WHAT YOU WILL DO. Reproduce the data below in full and exclude every picture.

MATERIAL SUPPLIED.
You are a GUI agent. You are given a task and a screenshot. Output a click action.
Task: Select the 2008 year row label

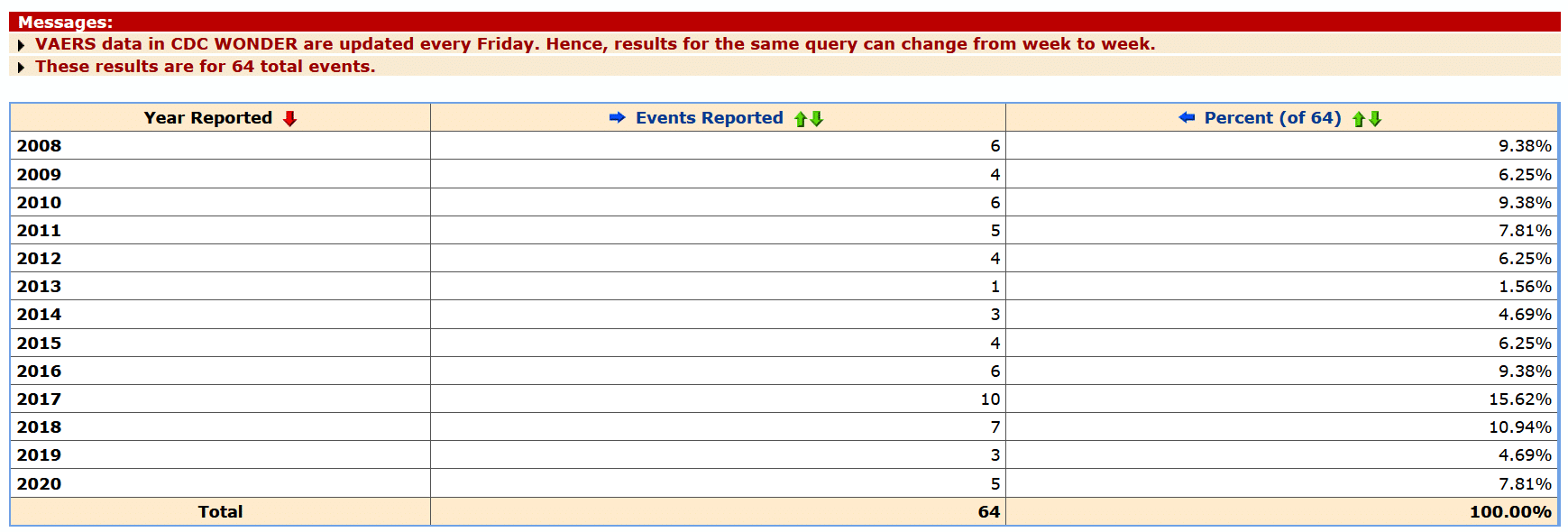click(40, 146)
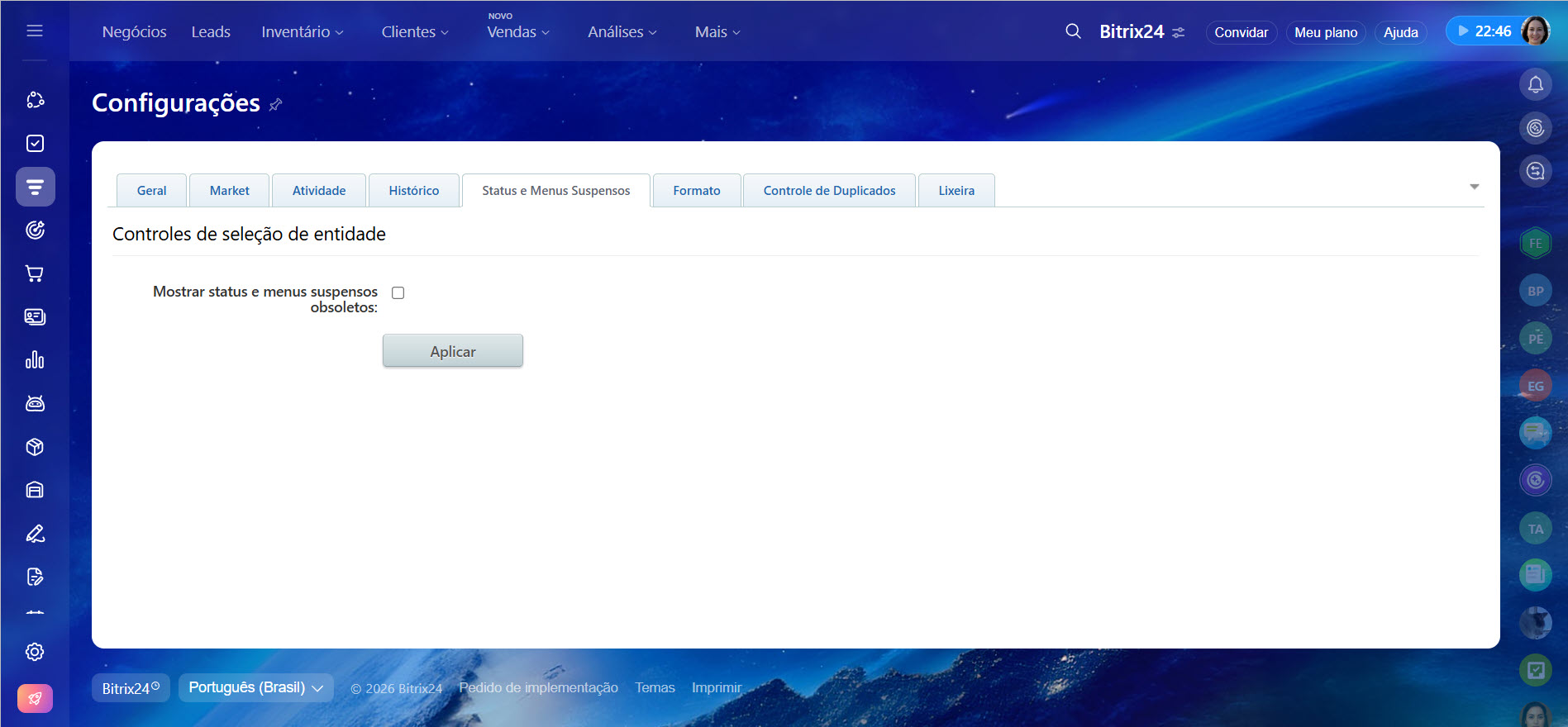Click the settings gear sidebar icon
Image resolution: width=1568 pixels, height=727 pixels.
click(35, 652)
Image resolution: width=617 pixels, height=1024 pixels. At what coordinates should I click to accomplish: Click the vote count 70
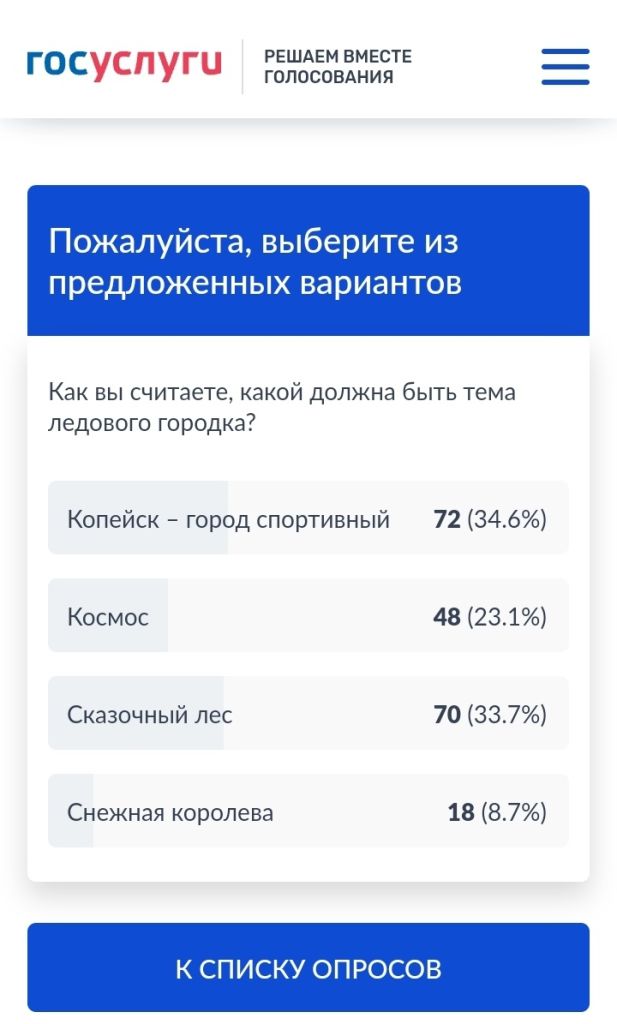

REPLY TO THE EXERCISE.
You are a GUI agent. You are given a task and a screenshot. Output a click action.
Task: Select the 2008 year row label

click(40, 146)
Click the settings gear sidebar icon
Image resolution: width=1568 pixels, height=727 pixels.
click(35, 652)
Image resolution: width=617 pixels, height=1024 pixels. At what coordinates should I click to accomplish: Click the vote count 70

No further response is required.